La Vénus de Laussel tient une corne en forme de croissant comportant 13 encoches — une référence potentielle aux cycles lunaires et menstruels. – Education Images/Universal Images Group/Getty Images
Le nombre 13, quant à lui, a longtemps été considéré comme un nombre de bon augure par les cultures préchrétiennes et celles qui vénéraient les déesses, en raison de son lien avec le nombre de cycles lunaires et menstruels qui se produisent au cours d’une année civile. La fertilité était prisée à l’époque païenne, et les œuvres d’art faisaient souvent des liens avec les menstruations, la fertilité et les phases de la lune.
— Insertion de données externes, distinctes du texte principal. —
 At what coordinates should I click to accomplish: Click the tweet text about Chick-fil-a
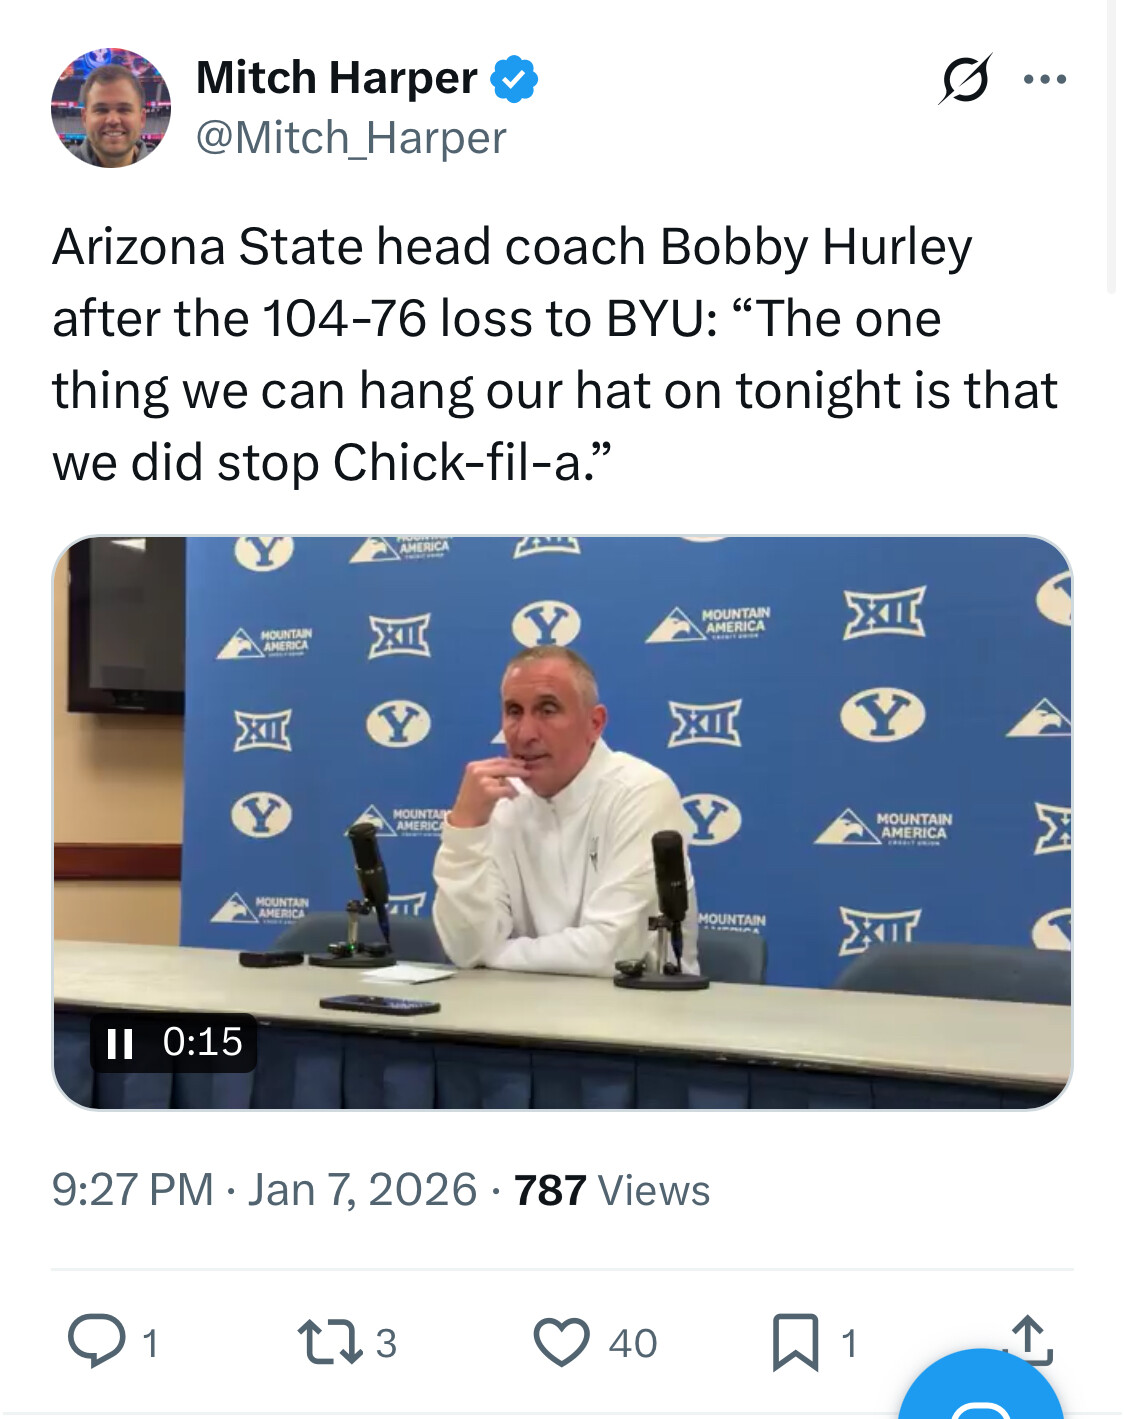tap(554, 354)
Prenons la Vénus de Laussel, une sculpture en calcaire vieille d’environ 25 000 ans représentant une femme voluptueuse tenant son ventre de femme enceinte d’une main et tenant une corne en forme de croissant comportant 13 encoches dans l’autre. De nombreux chercheurs pensent que la figurine pourrait avoir représenté une déesse de la fertilité lors d’un rituel ou d’une cérémonie, tandis que les 13 lignes sont généralement interprétées comme une référence au cycle lunaire ou menstruel, qui symbolisent tous deux le pouvoir féminin.
Réécrire une réputation
Mais au Moyen Âge, le christianisme gagna en importance et le paganisme se heurta à la nouvelle foi patriarcale. Non seulement ses dirigeants s’opposèrent à l’adoration de plusieurs dieux et déesses, mais la célébration du vendredi, du nombre 13 et des déesses qui invoquaient l’amour, le sexe, la fertilité, la magie et le plaisir furent jugées impies.
Ces divinités étaient si vénérées que forcer les gens à les abandonner s’avéra être un véritable défi. Mais les autorités chrétiennes persistèrent dans leur campagne, qualifiant de sorcières à la fois les divinités et les femmes qui les vénéraient.
« Lorsque les tribus nordiques et germaniques se convertirent au christianisme, Frigga fut bannie dans la honte au sommet d’une montagne et qualifiée de sorcière », écrit Panati. « On croyait que chaque vendredi, la déesse malveillante convoquait une réunion avec onze autres sorcières, plus le diable – un rassemblement de treize – et complotait des retournements de situation pour la semaine à venir. »
Au début de sa carrière, Taylor Swift se produisait souvent avec le chiffre 13, que la chanteuse considère comme un porte-bonheur, inscrit sur sa main. – Larry Busacca/Getty Images
Aujourd’hui, le vendredi 13 hante toujours l’imaginaire occidental. Mais à l’heure où les débats sur le rôle joué par la misogynie dans la réduction au silence des femmes puissantes à travers l’histoire sont désormais monnaie courante, peut-être que le récit de cette date malchanceuse et des divinités féminines qui lui sont associées pourrait bientôt être réécrit.
La tendance a peut-être déjà commencé à tourner : prenez l’exemple de Taylor Swift, qui considère le 13 comme son chiffre porte-bonheur et, au début de sa carrière, se produisait souvent avec ce chiffre écrit sur sa main.
« Je suis née un 13. J’ai eu 13 ans un vendredi 13. Mon premier album est devenu disque d’or en 13 semaines. Ma première chanson à avoir atteint le sommet des charts avait une intro de 13 secondes », a-t-elle déclaré à MTV en 2009. « Chaque fois que j’ai remporté un prix, j’ai été assise soit au 13e siège, soit au 13e rang, soit dans la 13e section, soit au rang M, qui correspond à la 13e lettre. En gros, chaque fois qu’un 13 apparaît dans ma vie, c’est une bonne chose. »
Avec davantage de soutiens comme celui-ci, la fortune, plutôt que la peur, pourrait bien devenir l’héritage du vendredi 13.